====== Provided material ======
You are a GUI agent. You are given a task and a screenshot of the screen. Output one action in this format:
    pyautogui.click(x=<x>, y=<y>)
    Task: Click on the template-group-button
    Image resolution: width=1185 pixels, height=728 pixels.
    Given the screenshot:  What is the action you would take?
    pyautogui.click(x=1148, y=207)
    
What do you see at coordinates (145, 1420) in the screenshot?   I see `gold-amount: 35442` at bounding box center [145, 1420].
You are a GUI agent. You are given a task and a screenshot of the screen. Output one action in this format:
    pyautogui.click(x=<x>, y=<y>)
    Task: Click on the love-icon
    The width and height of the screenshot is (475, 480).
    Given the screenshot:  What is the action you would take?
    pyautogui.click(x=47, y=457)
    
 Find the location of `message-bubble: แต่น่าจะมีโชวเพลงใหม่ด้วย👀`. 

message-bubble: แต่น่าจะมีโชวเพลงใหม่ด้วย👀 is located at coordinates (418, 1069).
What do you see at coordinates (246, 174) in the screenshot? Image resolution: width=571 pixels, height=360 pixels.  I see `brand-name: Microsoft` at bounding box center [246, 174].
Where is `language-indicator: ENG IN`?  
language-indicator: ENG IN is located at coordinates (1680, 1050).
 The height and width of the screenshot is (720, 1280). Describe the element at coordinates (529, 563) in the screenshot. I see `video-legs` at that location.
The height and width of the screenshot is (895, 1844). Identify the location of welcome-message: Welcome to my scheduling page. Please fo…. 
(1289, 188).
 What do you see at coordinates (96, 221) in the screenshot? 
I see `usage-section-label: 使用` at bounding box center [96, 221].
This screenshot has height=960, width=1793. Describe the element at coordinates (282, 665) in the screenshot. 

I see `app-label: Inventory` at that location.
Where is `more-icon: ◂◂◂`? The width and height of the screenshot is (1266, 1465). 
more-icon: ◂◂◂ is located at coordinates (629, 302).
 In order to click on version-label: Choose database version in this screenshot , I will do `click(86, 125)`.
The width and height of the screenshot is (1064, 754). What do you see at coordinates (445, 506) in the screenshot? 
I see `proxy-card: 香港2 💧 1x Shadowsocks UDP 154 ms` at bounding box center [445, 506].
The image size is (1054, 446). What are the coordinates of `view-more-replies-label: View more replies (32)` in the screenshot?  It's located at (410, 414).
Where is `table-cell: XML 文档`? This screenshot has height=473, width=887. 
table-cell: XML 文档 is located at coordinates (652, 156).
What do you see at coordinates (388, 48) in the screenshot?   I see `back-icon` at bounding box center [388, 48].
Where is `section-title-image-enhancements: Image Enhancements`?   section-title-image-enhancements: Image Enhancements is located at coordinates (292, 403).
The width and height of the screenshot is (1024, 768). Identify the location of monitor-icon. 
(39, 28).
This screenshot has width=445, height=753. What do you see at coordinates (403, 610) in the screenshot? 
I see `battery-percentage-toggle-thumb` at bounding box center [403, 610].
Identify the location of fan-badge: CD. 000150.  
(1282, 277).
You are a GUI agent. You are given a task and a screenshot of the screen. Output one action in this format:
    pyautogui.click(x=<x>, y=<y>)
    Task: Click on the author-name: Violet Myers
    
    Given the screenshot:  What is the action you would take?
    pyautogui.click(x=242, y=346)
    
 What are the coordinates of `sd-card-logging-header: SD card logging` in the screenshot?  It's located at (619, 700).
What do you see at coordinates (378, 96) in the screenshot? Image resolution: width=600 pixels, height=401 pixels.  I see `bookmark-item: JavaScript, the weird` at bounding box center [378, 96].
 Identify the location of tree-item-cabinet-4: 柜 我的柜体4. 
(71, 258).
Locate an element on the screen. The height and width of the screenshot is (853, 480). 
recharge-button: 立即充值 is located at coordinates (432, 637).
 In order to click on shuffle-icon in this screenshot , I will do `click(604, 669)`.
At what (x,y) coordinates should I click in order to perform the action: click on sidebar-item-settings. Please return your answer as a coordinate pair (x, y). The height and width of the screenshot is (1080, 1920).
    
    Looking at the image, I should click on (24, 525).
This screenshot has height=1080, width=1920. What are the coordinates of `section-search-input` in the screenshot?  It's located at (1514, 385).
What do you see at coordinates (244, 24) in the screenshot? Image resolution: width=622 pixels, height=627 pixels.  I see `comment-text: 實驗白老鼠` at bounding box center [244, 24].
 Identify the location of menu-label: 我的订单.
======
■ Required work
Gather every line of the data above that contains the word "Identify".

■ Answer for the task
The height and width of the screenshot is (895, 1844). Identify the location of welcome-message: Welcome to my scheduling page. Please fo…. 
The width and height of the screenshot is (1024, 768). Identify the location of monitor-icon. 
Identify the location of fan-badge: CD. 000150.  
 Identify the location of tree-item-cabinet-4: 柜 我的柜体4. 
 Identify the location of menu-label: 我的订单.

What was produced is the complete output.